INSTRUCTIONS FOR THE TASK:
Find all lines below containing the string "agent" and return them.

INFORMATION:
____

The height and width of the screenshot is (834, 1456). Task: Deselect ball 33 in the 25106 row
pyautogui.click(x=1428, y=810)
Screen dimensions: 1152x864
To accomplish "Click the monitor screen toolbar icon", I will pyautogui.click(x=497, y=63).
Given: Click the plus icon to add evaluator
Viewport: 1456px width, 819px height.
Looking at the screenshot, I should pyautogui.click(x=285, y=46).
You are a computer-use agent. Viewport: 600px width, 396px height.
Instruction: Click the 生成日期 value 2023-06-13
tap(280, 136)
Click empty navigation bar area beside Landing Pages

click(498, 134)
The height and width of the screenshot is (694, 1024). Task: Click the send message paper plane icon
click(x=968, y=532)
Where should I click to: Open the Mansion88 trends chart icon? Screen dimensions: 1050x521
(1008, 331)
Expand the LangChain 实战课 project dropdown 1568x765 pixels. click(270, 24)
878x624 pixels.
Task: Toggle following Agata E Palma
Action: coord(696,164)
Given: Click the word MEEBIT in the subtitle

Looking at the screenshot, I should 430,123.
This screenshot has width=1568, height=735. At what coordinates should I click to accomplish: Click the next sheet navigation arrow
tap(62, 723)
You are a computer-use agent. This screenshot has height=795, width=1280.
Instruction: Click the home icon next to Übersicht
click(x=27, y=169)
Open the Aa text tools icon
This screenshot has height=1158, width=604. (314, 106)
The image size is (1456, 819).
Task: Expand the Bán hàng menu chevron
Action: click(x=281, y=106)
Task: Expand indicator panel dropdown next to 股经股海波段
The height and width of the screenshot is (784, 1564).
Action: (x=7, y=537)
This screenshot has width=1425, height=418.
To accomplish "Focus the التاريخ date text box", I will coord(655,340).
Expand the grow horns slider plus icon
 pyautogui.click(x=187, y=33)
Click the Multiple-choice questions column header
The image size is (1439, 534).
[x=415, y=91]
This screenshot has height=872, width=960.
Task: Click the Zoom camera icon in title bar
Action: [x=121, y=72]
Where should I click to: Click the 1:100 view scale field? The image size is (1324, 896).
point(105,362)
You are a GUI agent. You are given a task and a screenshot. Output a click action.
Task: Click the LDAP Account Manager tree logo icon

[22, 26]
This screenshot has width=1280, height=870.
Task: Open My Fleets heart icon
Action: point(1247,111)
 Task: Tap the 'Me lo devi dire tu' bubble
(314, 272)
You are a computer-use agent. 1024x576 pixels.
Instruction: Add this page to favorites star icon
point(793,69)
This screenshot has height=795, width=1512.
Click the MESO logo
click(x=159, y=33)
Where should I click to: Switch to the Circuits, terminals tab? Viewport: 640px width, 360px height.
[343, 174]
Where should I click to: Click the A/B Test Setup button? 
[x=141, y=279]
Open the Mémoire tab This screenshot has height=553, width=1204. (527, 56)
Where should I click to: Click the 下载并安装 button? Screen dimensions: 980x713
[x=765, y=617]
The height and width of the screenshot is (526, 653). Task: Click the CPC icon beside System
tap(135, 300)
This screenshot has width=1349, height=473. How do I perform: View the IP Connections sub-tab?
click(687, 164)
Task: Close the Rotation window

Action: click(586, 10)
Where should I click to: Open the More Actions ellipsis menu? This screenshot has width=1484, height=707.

____

ANSWER SECTION:
You are a computer-use agent. Viewport: 600px width, 396px height.
You are a computer-use agent. This screenshot has height=795, width=1280.
You are a GUI agent. You are given a task and a screenshot. Output a click action.
You are a computer-use agent. 1024x576 pixels.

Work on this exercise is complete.